Correcting a crooked horizon line is another common problem and Camera Raw makes it easy to make that kind of fix as well. So here I have my image. You can see there is a horizon line here that's not horizontal. It's actually crooked. So let's open up this image in Camera Raw. We'll click the Open in Camera Raw button to do so. Once this is in Raw, we actually have two different ways to correct this problem. One method is more of a free-form method and the other method is more precise. So I'm going to teach you the free-form method first and that involves using the Crop tool. I'm going to press the letter C to switch to the Crop tool, and I'm going to go ahead and drag out a Crop Box here, a vertical one by dragging down in a downward direction.
Now in this particular crop, I actually want to include the sand and the horizon line as part of the composition. So that actually makes it kind of easy to do this. If I put my mouse outside of the Crop bounding box, you'll see that cursor changes to a Rotate icon, and I can just simply click-and-drag and rotate the box to kind of match visually the horizon line there, just kind of make these two edges perpendicular with each other. Then when I press Return or Enter, you'll see it does the crop and rotate in one fluid step there. So not bad.

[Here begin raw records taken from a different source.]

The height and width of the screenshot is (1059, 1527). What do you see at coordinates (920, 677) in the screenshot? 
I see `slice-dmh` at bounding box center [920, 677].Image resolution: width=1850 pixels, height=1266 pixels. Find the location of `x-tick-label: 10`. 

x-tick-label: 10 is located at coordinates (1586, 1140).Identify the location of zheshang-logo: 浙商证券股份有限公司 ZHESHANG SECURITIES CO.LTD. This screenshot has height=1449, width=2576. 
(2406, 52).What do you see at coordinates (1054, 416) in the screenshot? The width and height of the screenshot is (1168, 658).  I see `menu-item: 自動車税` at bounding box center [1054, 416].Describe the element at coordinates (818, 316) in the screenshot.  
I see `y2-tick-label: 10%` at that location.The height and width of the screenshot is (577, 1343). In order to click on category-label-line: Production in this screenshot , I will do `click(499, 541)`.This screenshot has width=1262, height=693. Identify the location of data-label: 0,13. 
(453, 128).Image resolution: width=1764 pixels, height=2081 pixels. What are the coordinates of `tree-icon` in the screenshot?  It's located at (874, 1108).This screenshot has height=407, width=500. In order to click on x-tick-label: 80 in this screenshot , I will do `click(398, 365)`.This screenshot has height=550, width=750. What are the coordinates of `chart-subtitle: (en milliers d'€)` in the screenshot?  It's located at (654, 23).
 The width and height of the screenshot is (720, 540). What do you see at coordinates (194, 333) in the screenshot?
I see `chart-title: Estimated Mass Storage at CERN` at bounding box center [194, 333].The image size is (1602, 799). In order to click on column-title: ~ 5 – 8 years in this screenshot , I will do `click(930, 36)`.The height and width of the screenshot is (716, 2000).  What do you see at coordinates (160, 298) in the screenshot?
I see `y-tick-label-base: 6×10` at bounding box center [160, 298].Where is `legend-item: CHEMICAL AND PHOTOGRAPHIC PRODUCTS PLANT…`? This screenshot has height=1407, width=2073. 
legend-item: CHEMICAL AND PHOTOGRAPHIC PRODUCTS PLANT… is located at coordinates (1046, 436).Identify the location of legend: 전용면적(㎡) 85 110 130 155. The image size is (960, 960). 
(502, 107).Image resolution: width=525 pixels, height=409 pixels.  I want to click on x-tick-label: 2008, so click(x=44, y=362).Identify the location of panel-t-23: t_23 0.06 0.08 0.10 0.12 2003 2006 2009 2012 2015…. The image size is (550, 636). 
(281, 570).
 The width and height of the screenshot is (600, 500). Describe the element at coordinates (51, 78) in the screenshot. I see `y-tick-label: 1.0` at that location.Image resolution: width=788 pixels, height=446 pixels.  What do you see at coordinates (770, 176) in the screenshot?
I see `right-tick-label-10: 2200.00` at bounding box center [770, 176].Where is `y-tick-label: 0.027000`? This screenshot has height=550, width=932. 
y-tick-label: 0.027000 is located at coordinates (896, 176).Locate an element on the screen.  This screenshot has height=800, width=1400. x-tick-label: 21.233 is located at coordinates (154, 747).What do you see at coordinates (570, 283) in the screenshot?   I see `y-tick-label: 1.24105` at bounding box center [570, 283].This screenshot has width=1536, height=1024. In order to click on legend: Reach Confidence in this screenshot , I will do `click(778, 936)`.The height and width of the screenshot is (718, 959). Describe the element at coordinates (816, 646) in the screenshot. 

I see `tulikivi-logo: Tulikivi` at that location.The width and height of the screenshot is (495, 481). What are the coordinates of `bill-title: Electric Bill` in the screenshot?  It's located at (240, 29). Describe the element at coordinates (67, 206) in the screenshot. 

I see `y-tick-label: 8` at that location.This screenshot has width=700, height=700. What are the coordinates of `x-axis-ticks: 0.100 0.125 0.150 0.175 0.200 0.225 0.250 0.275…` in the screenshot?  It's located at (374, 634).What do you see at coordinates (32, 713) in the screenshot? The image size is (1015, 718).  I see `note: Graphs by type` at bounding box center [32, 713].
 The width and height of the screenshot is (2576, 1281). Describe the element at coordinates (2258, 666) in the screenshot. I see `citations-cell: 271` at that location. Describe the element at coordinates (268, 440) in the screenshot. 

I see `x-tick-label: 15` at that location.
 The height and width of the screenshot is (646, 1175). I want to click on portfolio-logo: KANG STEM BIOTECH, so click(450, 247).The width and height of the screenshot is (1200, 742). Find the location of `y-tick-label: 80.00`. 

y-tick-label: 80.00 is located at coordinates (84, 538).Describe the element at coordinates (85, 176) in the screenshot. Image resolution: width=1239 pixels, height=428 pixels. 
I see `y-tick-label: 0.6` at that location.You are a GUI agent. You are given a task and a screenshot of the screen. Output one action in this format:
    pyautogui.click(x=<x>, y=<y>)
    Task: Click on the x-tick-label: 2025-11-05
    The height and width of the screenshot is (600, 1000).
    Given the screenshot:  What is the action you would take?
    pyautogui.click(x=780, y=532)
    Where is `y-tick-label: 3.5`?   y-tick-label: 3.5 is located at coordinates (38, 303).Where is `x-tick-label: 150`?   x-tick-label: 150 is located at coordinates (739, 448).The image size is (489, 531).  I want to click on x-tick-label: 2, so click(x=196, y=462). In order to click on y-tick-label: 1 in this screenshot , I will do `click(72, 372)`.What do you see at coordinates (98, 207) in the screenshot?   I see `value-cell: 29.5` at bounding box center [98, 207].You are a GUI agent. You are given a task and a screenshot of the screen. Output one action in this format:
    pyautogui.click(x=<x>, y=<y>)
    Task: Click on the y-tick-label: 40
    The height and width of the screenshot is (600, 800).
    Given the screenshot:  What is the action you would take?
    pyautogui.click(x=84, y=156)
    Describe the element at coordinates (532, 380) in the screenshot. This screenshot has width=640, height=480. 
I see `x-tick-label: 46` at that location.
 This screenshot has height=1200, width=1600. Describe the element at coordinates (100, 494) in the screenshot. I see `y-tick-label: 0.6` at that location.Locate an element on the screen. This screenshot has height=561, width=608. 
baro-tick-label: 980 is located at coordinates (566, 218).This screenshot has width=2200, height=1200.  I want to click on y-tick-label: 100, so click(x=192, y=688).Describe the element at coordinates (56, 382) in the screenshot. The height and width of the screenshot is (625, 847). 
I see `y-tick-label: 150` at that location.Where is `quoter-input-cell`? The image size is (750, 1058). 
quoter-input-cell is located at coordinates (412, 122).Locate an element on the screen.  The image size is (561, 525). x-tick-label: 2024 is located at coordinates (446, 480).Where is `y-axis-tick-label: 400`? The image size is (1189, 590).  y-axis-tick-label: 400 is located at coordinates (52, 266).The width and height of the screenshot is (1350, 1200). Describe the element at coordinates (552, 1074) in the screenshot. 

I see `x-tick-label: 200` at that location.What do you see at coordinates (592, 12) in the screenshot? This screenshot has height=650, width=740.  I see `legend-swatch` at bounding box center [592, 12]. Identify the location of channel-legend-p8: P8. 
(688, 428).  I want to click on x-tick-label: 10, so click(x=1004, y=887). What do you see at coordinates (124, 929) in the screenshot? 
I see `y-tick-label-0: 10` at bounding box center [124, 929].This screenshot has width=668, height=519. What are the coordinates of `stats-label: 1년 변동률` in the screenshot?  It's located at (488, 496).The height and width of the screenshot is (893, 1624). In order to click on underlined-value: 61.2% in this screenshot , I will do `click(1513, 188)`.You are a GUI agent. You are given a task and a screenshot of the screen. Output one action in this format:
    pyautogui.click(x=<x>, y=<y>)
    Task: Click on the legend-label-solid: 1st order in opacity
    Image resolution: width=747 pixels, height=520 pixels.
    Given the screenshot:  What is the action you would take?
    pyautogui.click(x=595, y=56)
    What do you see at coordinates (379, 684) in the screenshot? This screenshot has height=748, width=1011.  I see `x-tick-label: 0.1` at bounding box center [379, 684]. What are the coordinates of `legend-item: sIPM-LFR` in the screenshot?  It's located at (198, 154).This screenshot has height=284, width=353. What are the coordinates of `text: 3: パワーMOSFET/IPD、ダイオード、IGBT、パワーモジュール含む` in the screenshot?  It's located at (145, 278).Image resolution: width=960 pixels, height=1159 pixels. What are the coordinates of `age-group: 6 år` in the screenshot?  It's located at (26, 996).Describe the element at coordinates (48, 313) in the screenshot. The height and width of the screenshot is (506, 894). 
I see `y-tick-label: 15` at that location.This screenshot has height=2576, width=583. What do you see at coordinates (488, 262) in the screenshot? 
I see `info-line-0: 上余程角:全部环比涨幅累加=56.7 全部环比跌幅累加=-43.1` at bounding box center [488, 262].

It's not necessarily guaranteed to be straight, but pretty close. Now I want to undo this to get back to the original image so I can show you the more precise method. Now Photoshop and Camera Raw are very similar in their undo mentality here. If I do Command+Z or Ctrl+Z it only undoes the last thing you did. So it's a toggle, Command+Z, Command+Z, Ctrl+Z, Ctrl+Z, to go back and forth between the previous and last step there. So how do I get back to multiple undos basically? Camera Raw does support multiple undo.
It's Command+Option+Z on the Mac, or Ctrl+Alt+Z on Windows, and this is one of those things where you actually have to memorize the keyboard shortcuts because there's no menu commands for Camera Raw. It's all self-enclosed in this dialog box here. So Command+Option+Z undoes more than one time. So instead of using the Crop tool, let's use the Straighten tool. There's a dedicated tool for this task. It's to the right of the Crop tool. It's called the Straighten tool. I can press the letter A to switch to that tool as well. Here instead of dragging out a Crop Bounding box first, what you're going to do is you're going to drag a line across something in the image that you know you want to be straightened.
Now the tool cursor isn't all that helpful because you're not really sure what to line that up with. So here's a little bonus tip for you, if you hit the Caps Lock key on your keyboard. It's a little dedicated button on your keyboard called the Caps Lock button. That changes your tool icon into a precise cursor; this little crosshair. That just makes it easy to line up where you want to start dragging. So I'm going to click and drag through the horizon line to the other side, and then when I let go, Camera Raw creates a bounding box with the correct rotation already.
What it does by default is it's making the bounding box as large as possible, to contain as much of the image as possible when you do the Crop and Rotate. So I'll go ahead and hit the Return key, and there you have it. You get a straightened and cropped image all in one step.